**Exercise goal:** Reproduce the lines below word for word, changing nothing.

**Input records:**

________________________

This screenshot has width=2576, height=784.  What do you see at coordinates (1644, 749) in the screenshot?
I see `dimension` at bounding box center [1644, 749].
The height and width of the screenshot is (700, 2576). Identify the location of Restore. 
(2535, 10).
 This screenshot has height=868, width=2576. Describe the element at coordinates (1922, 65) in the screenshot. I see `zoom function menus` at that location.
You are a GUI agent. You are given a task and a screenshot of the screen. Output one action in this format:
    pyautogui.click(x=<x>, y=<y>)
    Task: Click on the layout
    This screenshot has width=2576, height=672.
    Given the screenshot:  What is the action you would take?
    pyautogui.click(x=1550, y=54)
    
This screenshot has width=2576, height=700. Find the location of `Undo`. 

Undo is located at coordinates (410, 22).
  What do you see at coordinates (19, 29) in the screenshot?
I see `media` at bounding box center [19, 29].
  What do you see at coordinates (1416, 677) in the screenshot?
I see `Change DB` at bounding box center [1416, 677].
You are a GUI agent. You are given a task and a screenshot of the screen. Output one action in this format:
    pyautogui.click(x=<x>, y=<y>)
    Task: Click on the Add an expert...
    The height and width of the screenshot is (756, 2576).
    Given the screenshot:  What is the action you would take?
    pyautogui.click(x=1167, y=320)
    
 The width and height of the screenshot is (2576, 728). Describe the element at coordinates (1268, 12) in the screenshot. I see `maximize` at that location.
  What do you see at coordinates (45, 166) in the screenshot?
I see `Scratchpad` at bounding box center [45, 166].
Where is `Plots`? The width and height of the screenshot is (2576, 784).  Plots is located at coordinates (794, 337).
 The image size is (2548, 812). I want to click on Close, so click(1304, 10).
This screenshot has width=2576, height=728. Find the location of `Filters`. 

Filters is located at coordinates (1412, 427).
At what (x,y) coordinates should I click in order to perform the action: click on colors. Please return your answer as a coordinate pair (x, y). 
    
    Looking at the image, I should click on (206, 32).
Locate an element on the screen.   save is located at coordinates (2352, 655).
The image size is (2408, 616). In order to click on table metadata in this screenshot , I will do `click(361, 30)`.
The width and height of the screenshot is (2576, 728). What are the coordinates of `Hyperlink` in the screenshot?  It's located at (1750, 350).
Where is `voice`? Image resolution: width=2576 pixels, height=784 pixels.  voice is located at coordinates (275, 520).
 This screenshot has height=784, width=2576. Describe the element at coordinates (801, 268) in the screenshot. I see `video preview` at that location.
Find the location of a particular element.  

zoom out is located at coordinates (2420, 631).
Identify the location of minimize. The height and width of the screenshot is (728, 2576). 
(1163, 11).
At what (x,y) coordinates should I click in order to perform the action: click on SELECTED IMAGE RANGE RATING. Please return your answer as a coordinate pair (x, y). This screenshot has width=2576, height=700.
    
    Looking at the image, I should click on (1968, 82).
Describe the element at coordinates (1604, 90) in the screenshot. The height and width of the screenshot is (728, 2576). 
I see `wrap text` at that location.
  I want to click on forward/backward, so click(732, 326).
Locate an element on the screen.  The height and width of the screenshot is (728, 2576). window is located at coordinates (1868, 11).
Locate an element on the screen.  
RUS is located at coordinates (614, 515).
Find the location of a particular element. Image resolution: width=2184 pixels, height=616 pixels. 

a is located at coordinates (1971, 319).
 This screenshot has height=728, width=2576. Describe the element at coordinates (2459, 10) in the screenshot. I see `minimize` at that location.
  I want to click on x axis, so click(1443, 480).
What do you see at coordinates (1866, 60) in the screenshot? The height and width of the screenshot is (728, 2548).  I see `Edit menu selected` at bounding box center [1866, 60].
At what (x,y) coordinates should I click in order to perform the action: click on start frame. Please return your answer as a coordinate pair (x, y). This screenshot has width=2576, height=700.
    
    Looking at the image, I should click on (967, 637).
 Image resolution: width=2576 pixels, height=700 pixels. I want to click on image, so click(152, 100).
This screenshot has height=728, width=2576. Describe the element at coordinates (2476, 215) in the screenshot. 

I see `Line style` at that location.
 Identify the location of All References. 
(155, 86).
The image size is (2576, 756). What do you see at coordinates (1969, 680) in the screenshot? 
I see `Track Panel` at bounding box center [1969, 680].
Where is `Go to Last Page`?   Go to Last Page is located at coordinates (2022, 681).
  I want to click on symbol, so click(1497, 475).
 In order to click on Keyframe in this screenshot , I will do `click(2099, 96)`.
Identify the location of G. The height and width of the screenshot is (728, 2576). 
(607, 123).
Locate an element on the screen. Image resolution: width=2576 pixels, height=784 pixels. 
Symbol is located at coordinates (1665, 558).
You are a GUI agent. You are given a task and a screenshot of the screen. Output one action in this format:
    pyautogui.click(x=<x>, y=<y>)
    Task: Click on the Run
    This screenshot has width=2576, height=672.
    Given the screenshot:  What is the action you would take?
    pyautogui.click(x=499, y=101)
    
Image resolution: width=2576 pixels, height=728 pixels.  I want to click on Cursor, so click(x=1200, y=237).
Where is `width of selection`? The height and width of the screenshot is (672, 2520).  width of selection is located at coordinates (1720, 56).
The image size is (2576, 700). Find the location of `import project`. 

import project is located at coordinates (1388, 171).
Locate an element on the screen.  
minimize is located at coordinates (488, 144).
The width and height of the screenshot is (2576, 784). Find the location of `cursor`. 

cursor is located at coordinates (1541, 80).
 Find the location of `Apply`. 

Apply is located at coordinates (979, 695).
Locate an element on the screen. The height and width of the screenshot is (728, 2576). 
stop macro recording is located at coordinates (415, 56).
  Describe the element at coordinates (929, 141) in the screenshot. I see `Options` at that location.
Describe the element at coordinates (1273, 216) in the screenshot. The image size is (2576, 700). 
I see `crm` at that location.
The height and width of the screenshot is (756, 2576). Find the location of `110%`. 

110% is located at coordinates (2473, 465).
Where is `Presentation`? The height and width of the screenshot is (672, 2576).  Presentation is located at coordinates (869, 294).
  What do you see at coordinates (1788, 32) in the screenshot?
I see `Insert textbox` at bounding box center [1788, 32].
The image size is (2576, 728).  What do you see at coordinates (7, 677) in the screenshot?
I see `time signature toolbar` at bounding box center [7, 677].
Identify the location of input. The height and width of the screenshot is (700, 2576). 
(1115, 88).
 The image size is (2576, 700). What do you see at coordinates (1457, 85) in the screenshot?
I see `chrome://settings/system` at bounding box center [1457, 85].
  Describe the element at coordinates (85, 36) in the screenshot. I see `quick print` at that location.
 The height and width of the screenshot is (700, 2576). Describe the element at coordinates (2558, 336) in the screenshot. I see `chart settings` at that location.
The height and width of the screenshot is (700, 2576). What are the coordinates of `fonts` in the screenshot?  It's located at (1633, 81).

________________________

**Final result:**
This screenshot has width=2576, height=784.  What do you see at coordinates (1644, 749) in the screenshot?
I see `dimension` at bounding box center [1644, 749].
The height and width of the screenshot is (700, 2576). Identify the location of Restore. 
(2535, 10).
 This screenshot has height=868, width=2576. Describe the element at coordinates (1922, 65) in the screenshot. I see `zoom function menus` at that location.
You are a GUI agent. You are given a task and a screenshot of the screen. Output one action in this format:
    pyautogui.click(x=<x>, y=<y>)
    Task: Click on the layout
    This screenshot has width=2576, height=672.
    Given the screenshot:  What is the action you would take?
    pyautogui.click(x=1550, y=54)
    
This screenshot has width=2576, height=700. Find the location of `Undo`. 

Undo is located at coordinates (410, 22).
  What do you see at coordinates (19, 29) in the screenshot?
I see `media` at bounding box center [19, 29].
  What do you see at coordinates (1416, 677) in the screenshot?
I see `Change DB` at bounding box center [1416, 677].
You are a GUI agent. You are given a task and a screenshot of the screen. Output one action in this format:
    pyautogui.click(x=<x>, y=<y>)
    Task: Click on the Add an expert...
    The height and width of the screenshot is (756, 2576).
    Given the screenshot:  What is the action you would take?
    pyautogui.click(x=1167, y=320)
    
 The width and height of the screenshot is (2576, 728). Describe the element at coordinates (1268, 12) in the screenshot. I see `maximize` at that location.
  What do you see at coordinates (45, 166) in the screenshot?
I see `Scratchpad` at bounding box center [45, 166].
Where is `Plots`? The width and height of the screenshot is (2576, 784).  Plots is located at coordinates (794, 337).
 The image size is (2548, 812). I want to click on Close, so click(1304, 10).
This screenshot has width=2576, height=728. Find the location of `Filters`. 

Filters is located at coordinates (1412, 427).
At what (x,y) coordinates should I click in order to perform the action: click on colors. Please return your answer as a coordinate pair (x, y). 
    
    Looking at the image, I should click on (206, 32).
Locate an element on the screen.   save is located at coordinates (2352, 655).
The image size is (2408, 616). In order to click on table metadata in this screenshot , I will do `click(361, 30)`.
The width and height of the screenshot is (2576, 728). What are the coordinates of `Hyperlink` in the screenshot?  It's located at (1750, 350).
Where is `voice`? Image resolution: width=2576 pixels, height=784 pixels.  voice is located at coordinates (275, 520).
 This screenshot has height=784, width=2576. Describe the element at coordinates (801, 268) in the screenshot. I see `video preview` at that location.
Find the location of a particular element.  

zoom out is located at coordinates (2420, 631).
Identify the location of minimize. The height and width of the screenshot is (728, 2576). 
(1163, 11).
At what (x,y) coordinates should I click in order to perform the action: click on SELECTED IMAGE RANGE RATING. Please return your answer as a coordinate pair (x, y). This screenshot has width=2576, height=700.
    
    Looking at the image, I should click on (1968, 82).
Describe the element at coordinates (1604, 90) in the screenshot. The height and width of the screenshot is (728, 2576). 
I see `wrap text` at that location.
  I want to click on forward/backward, so click(732, 326).
Locate an element on the screen.  The height and width of the screenshot is (728, 2576). window is located at coordinates (1868, 11).
Locate an element on the screen.  
RUS is located at coordinates (614, 515).
Find the location of a particular element. Image resolution: width=2184 pixels, height=616 pixels. 

a is located at coordinates (1971, 319).
 This screenshot has height=728, width=2576. Describe the element at coordinates (2459, 10) in the screenshot. I see `minimize` at that location.
  I want to click on x axis, so click(1443, 480).
What do you see at coordinates (1866, 60) in the screenshot? The height and width of the screenshot is (728, 2548).  I see `Edit menu selected` at bounding box center [1866, 60].
At what (x,y) coordinates should I click in order to perform the action: click on start frame. Please return your answer as a coordinate pair (x, y). This screenshot has width=2576, height=700.
    
    Looking at the image, I should click on (967, 637).
 Image resolution: width=2576 pixels, height=700 pixels. I want to click on image, so click(152, 100).
This screenshot has height=728, width=2576. Describe the element at coordinates (2476, 215) in the screenshot. 

I see `Line style` at that location.
 Identify the location of All References. 
(155, 86).
The image size is (2576, 756). What do you see at coordinates (1969, 680) in the screenshot? 
I see `Track Panel` at bounding box center [1969, 680].
Where is `Go to Last Page`?   Go to Last Page is located at coordinates (2022, 681).
  I want to click on symbol, so click(1497, 475).
 In order to click on Keyframe in this screenshot , I will do `click(2099, 96)`.
Identify the location of G. The height and width of the screenshot is (728, 2576). 
(607, 123).
Locate an element on the screen. Image resolution: width=2576 pixels, height=784 pixels. 
Symbol is located at coordinates (1665, 558).
You are a GUI agent. You are given a task and a screenshot of the screen. Output one action in this format:
    pyautogui.click(x=<x>, y=<y>)
    Task: Click on the Run
    This screenshot has width=2576, height=672.
    Given the screenshot:  What is the action you would take?
    pyautogui.click(x=499, y=101)
    
Image resolution: width=2576 pixels, height=728 pixels.  I want to click on Cursor, so click(x=1200, y=237).
Where is `width of selection`? The height and width of the screenshot is (672, 2520).  width of selection is located at coordinates (1720, 56).
The image size is (2576, 700). Find the location of `import project`. 

import project is located at coordinates (1388, 171).
Locate an element on the screen.  
minimize is located at coordinates (488, 144).
The width and height of the screenshot is (2576, 784). Find the location of `cursor`. 

cursor is located at coordinates (1541, 80).
 Find the location of `Apply`. 

Apply is located at coordinates (979, 695).
Locate an element on the screen. The height and width of the screenshot is (728, 2576). 
stop macro recording is located at coordinates (415, 56).
  Describe the element at coordinates (929, 141) in the screenshot. I see `Options` at that location.
Describe the element at coordinates (1273, 216) in the screenshot. The image size is (2576, 700). 
I see `crm` at that location.
The height and width of the screenshot is (756, 2576). Find the location of `110%`. 

110% is located at coordinates (2473, 465).
Where is `Presentation`? The height and width of the screenshot is (672, 2576).  Presentation is located at coordinates (869, 294).
  What do you see at coordinates (1788, 32) in the screenshot?
I see `Insert textbox` at bounding box center [1788, 32].
The image size is (2576, 728).  What do you see at coordinates (7, 677) in the screenshot?
I see `time signature toolbar` at bounding box center [7, 677].
Identify the location of input. The height and width of the screenshot is (700, 2576). 
(1115, 88).
 The image size is (2576, 700). What do you see at coordinates (1457, 85) in the screenshot?
I see `chrome://settings/system` at bounding box center [1457, 85].
  Describe the element at coordinates (85, 36) in the screenshot. I see `quick print` at that location.
 The height and width of the screenshot is (700, 2576). Describe the element at coordinates (2558, 336) in the screenshot. I see `chart settings` at that location.
The height and width of the screenshot is (700, 2576). What are the coordinates of `fonts` in the screenshot?  It's located at (1633, 81).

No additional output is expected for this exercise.